_Directive_. Rewrite the text of the items below, changing "screenshot" to "image" and keeping everything else the same. Leave out the pictures.

_Dataset extract_.

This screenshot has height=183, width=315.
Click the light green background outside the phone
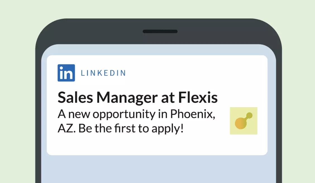coord(17,84)
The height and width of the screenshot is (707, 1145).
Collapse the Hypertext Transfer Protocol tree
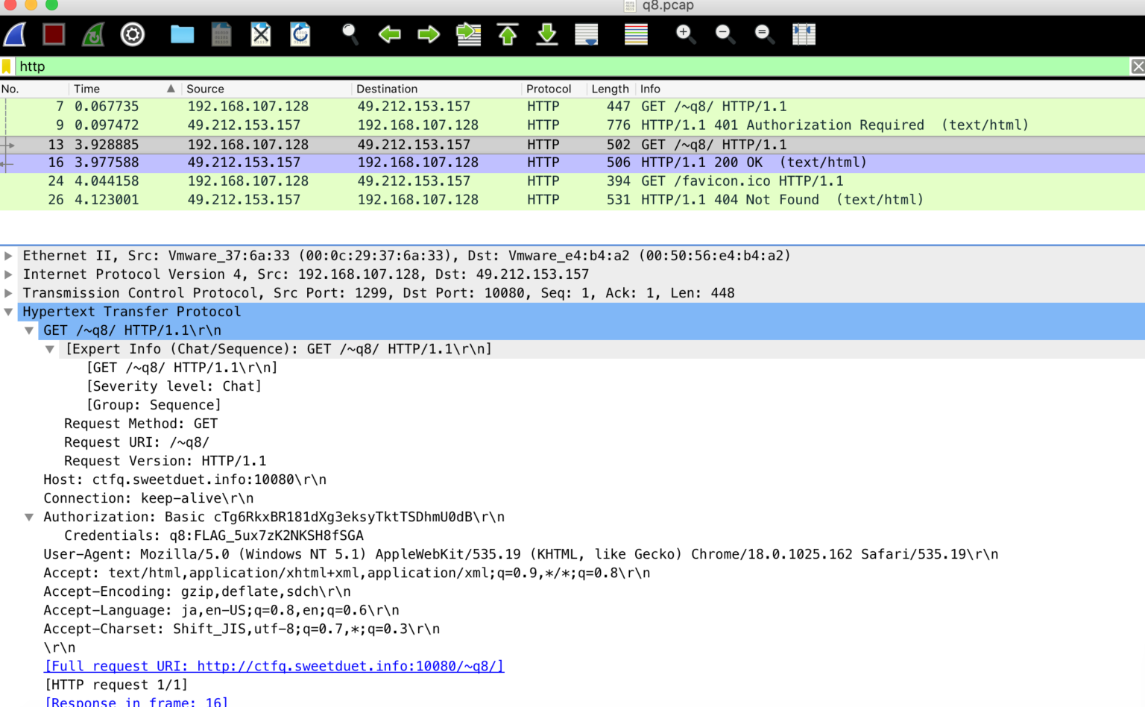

_Solution to this exercise_.
This image has height=183, width=315.
Click the light green background outside the phone
coord(17,84)
The height and width of the image is (707, 1145).
Collapse the Hypertext Transfer Protocol tree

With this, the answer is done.